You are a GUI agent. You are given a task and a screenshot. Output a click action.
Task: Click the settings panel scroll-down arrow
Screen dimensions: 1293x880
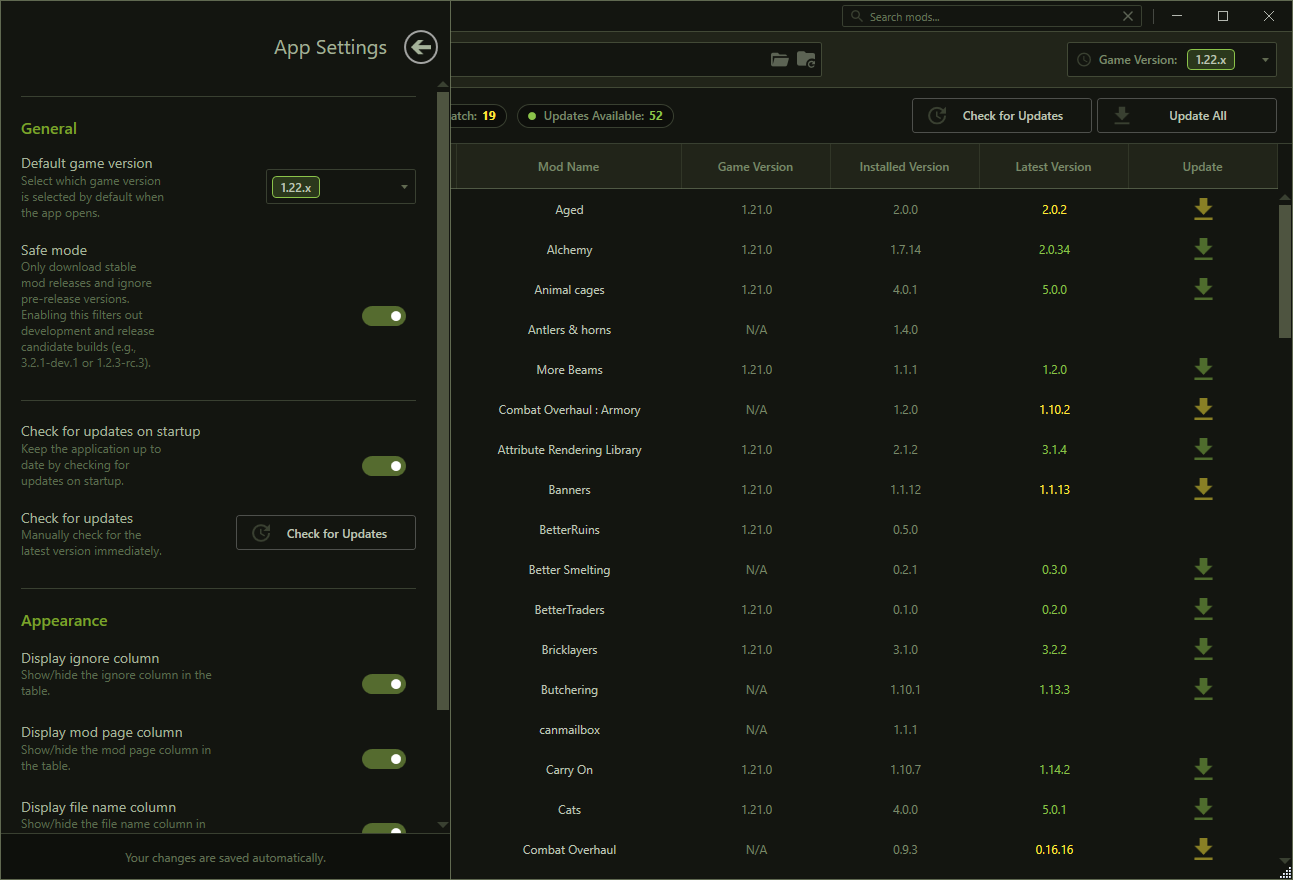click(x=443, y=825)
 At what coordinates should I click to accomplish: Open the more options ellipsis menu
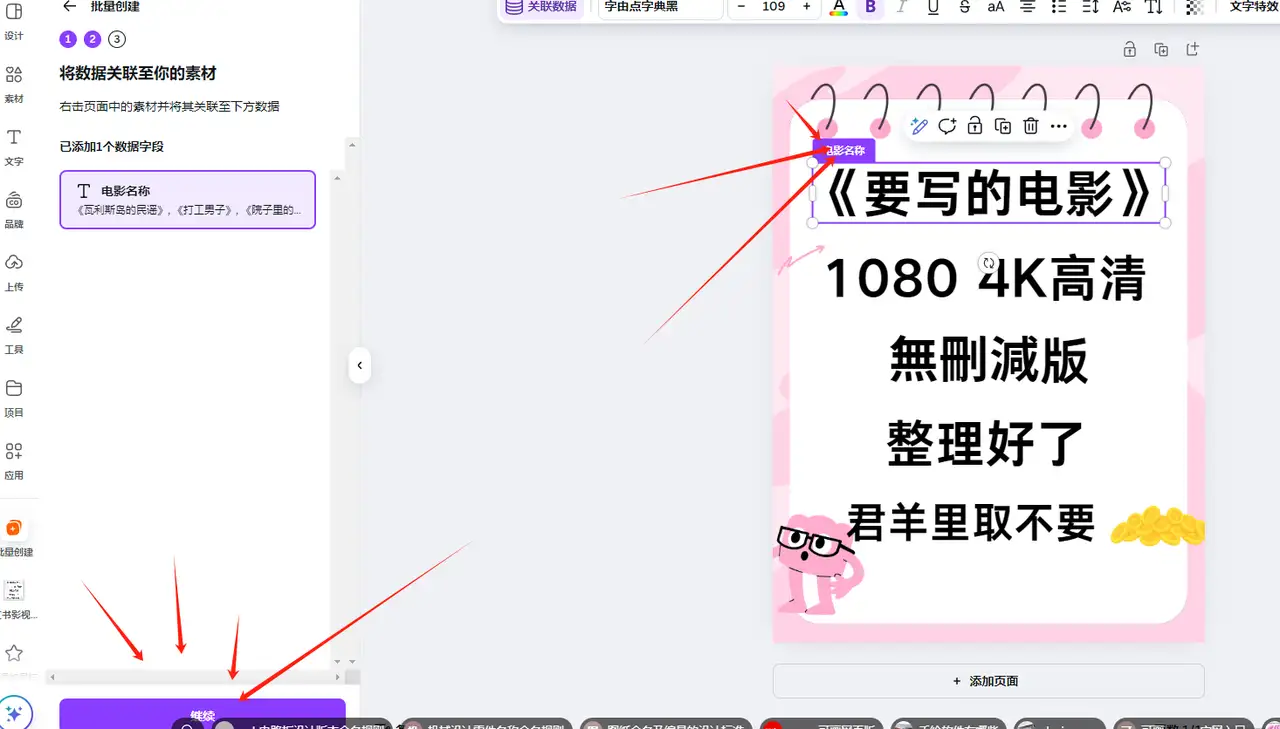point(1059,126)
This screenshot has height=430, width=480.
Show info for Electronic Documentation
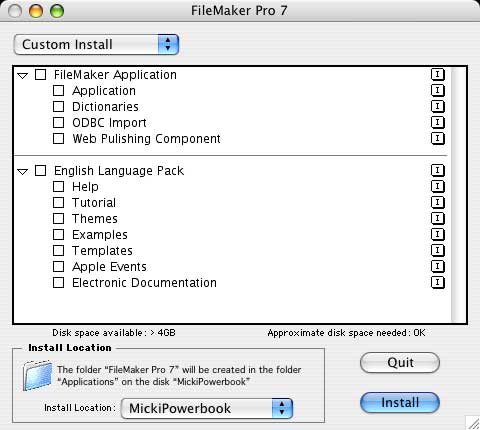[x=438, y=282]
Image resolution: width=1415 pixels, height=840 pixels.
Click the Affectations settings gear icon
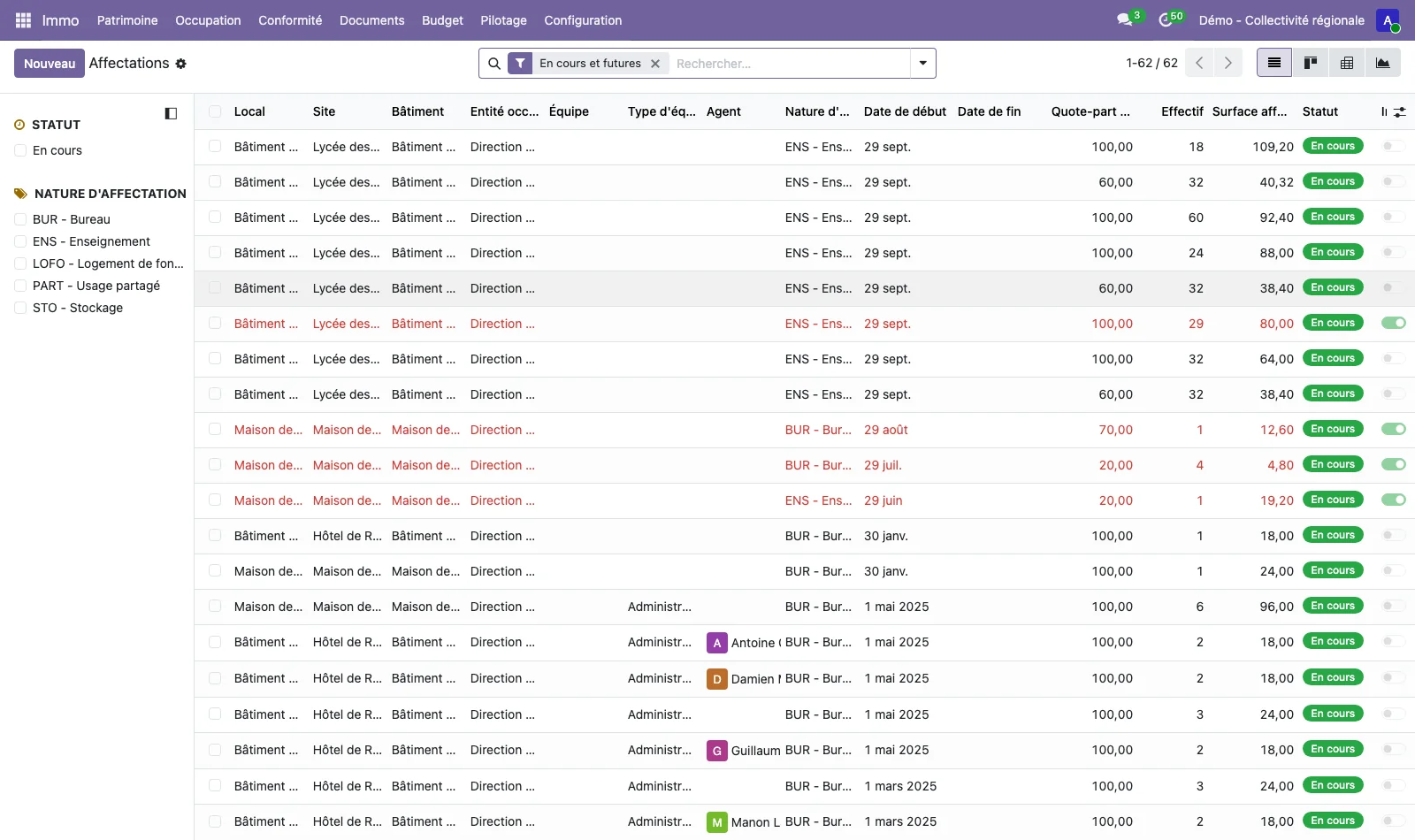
+ + + + +
# [WHAT THE TASK REQUIRES]
The expected answer is an unaltered copy of the listing, images removed.

# [RESULT OF THIS TASK]
You are a GUI agent. You are given a task and a screenshot. Output a click action.
Task: Click the settings panel scroll-down arrow
Screen dimensions: 1293x880
click(x=443, y=825)
 At what coordinates should I click to accomplish: Open the more options ellipsis menu
point(1059,126)
This screenshot has height=430, width=480.
Show info for Electronic Documentation
[x=438, y=282]
Image resolution: width=1415 pixels, height=840 pixels.
Click the Affectations settings gear icon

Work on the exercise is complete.